複雑・ファジー小説

Re: 本当のわたし◇No.6 ( No.19 )
日時: 2012/06/19 16:06
名前: 羽月リリ ◆PaaSYgVvtw (ID: lwQfLpDF)
参照: 話、思いつかない。誰か助けt((自分でなんとかしろ

No.6◇悩む真白

「 …で、玲音さんはどう思います?」
「 …… あ?」
「だから、あの追っ手についてです」
 暗い夜道を歩きながら、真白と玲音が会話をする。
「知らなーい。ま、良いんじゃない?」
 面倒臭そうに返事をする玲音を半眼で見て、真白は溜め息をついた。
「何が良いんですか… 」
「え? 気にすることないってこと」
 玲音が伸びをする。
「 …だけどですねぇ、わたしは殺されかけたんですよ。その人に」
「生きてるから大丈夫!」
「そういう問題じゃありません」
 「はぁ… 」と溜め息をついて、それから前を見据える。
 二人の目の前には巨大な狼。
「真白チャン、任せた」
「年下の女の子にそんなこと言うなんて、男性として最低ですね」
 毒気付くと、玲音は半眼になった。
「 …ごめんなさいねぇ」
「謝ってる暇があったら、やっつけてください」
 さらりと言う真白を横目に、玲音は銃を右手に構える。
「 …じゃ、やっつけるよ?」
「とっととしてください」
 それと同時に、パァンと闇を切り裂くような乾いた音が響き渡る。
 目の前にいた狼は、その場にどさりと倒れる。
 その様子を見ていた真白が怪訝な表情をした。
「最近、こいつら弱くない?」
 「こいつら」というのは狼のことだ。
 前はこう簡単に仕留められることは少なかった。
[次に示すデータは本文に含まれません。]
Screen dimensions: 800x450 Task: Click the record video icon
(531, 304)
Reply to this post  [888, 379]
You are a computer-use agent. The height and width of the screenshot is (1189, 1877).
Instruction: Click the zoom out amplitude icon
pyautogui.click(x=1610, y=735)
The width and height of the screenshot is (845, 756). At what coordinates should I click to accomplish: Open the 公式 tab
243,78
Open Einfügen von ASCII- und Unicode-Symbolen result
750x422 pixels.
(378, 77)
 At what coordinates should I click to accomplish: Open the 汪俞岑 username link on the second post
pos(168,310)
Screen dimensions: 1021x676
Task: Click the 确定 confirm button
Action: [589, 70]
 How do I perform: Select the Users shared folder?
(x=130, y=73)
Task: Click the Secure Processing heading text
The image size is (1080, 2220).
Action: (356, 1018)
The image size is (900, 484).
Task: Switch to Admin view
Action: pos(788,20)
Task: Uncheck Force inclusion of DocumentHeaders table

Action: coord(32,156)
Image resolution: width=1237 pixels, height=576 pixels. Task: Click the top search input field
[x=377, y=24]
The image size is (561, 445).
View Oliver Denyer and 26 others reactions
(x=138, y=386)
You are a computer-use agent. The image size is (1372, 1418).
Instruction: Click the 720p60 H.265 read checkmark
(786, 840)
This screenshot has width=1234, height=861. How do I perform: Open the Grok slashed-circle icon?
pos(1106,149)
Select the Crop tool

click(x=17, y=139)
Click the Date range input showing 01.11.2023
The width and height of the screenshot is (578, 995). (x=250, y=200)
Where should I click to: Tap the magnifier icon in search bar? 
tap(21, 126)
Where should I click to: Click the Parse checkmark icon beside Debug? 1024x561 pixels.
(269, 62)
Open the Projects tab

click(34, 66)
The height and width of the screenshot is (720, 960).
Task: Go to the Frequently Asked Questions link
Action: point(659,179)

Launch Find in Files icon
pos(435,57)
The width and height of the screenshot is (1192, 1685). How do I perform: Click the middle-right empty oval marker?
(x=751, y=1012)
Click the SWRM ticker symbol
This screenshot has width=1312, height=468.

それに、こちらを襲ってき、多少の怪我をするのは日常茶飯事だった。にも関わらず、最近は怪我などは全くなく、それどころか、本の数分で仕事が終わってしまう。
「そう?  …まぁ、そうかもしれないけど、オレらにとってはそっちの方が良くない?」
「そうだけど、でも——」
 真白はまだ浮かない表情をしている。
「さぁ! 早く帰ろう!」
 玲音にそう言われ、真白は渋々歩き出した。



 秘密組織の建物に戻ると、夜型人間の月乃が廊下を歩いていた。
「月乃さん、どこ行くんですか?」
 なんとなく声をかけると、月乃は立ち止まってこちらを見た。
「あぁ、真白。お疲れ様。 …ちょっと、ボスのところに」
「そうですか」
 月乃に特に用がない真白は、彼女と別れ、自分の部屋へと入る。
 一人部屋にしては広い部屋だ。ベッドやタンス、机やドレッサーなどの家具を置いても、スペースはまだ余っているので、やけに広く感じる。そして、全面黒色なのだ。壁も床も天井も。そこで、真白は床にはカーペットを敷いて、壁には自分のポスターを貼っている。
 そんな部屋を一度、玲音に見られたときは「真白チャンて、自分大好きなんだね」と言われてしまった。
 真白は机のイスに座り、ぼんやりとする。
「あー、暇… 」
 と言うものの、特に暇な訳でもない。現在の時間は夜中の三時だ。あと五時間後には学校も始まるので寝なくてはいけない。しかし、なぜか寝る気にはなれなかった。
「うーん——」
 真白は机に突っ伏して考えた。あの、赤井龍生についてだ。
 今人気のアイドルである自分の名前を知らなかった赤井龍生。それとも、自分が自惚れていただけで、実際は知らない人がまだまだいるのだろうか?
「あぁ、そうかもしれない… 」
 自分はまだまだなのだ。全てに於て。まだ自分は十三歳で、子供なのだ。知らないことは山ほどあるし、知らなければいけないことも山ほどある。
「あぁぁぁぁーっ! もう、なんなのよ!」
 自分のマイナス思考にイライラして思わず真白は叫んでしまった。
「 …ったく、わたしは——」
 悶々としたまま、真白はベッドへ入った。
『 …この少年をマークしてくれ』
 ボスに言われたその言葉を思い出し、真白は溜め息をついた。
「マークって、一体どうすればいいのよ… 」
 小さく呟いて、色々考えているうちに、真白は眠りに落ちていった。